*WORK TASK*.
Copy out the data line by line exactly, from its start to the line bearing "Given: Open presentation mode screen icon", inclusive.

[Records drawn from a dataset]
##############################
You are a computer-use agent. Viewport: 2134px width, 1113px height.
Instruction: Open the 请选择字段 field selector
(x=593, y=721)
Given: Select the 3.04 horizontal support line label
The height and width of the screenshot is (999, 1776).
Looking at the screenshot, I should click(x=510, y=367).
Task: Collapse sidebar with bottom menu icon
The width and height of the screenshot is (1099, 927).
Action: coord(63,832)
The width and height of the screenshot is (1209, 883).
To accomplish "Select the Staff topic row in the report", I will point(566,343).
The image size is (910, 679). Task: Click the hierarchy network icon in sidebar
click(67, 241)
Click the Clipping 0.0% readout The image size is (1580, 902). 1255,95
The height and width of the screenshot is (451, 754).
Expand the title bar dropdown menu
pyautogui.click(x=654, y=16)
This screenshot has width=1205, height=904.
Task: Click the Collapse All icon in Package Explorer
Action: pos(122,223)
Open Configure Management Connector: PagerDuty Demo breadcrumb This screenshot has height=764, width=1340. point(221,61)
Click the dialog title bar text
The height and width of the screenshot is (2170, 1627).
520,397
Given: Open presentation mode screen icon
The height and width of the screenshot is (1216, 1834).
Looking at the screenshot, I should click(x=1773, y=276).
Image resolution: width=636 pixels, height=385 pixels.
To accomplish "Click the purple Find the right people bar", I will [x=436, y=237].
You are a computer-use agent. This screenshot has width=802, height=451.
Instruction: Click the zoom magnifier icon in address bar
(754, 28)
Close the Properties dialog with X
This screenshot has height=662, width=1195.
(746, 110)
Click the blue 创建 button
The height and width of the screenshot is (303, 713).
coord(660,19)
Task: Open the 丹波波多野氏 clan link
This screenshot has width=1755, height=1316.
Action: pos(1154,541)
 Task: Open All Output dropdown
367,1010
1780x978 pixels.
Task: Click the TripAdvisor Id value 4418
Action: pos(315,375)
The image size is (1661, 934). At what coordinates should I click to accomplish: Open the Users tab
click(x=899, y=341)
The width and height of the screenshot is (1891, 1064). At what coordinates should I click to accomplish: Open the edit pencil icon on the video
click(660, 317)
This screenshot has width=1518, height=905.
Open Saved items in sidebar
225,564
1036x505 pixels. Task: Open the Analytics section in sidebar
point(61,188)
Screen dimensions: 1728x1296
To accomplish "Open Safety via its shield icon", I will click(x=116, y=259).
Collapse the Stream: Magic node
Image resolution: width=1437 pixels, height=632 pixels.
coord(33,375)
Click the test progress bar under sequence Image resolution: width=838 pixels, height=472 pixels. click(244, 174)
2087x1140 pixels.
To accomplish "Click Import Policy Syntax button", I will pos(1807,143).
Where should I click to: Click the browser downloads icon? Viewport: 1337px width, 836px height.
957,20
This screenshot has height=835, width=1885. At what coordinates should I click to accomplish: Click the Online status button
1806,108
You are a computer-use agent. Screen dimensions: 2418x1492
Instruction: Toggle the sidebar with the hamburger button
##############################
*EXERCISE SOLUTION*.
You are a computer-use agent. Viewport: 2134px width, 1113px height.
Instruction: Open the 请选择字段 field selector
(x=593, y=721)
Given: Select the 3.04 horizontal support line label
The height and width of the screenshot is (999, 1776).
Looking at the screenshot, I should click(x=510, y=367).
Task: Collapse sidebar with bottom menu icon
The width and height of the screenshot is (1099, 927).
Action: coord(63,832)
The width and height of the screenshot is (1209, 883).
To accomplish "Select the Staff topic row in the report", I will point(566,343).
The image size is (910, 679). Task: Click the hierarchy network icon in sidebar
click(67, 241)
Click the Clipping 0.0% readout The image size is (1580, 902). 1255,95
The height and width of the screenshot is (451, 754).
Expand the title bar dropdown menu
pyautogui.click(x=654, y=16)
This screenshot has width=1205, height=904.
Task: Click the Collapse All icon in Package Explorer
Action: pos(122,223)
Open Configure Management Connector: PagerDuty Demo breadcrumb This screenshot has height=764, width=1340. point(221,61)
Click the dialog title bar text
The height and width of the screenshot is (2170, 1627).
520,397
Given: Open presentation mode screen icon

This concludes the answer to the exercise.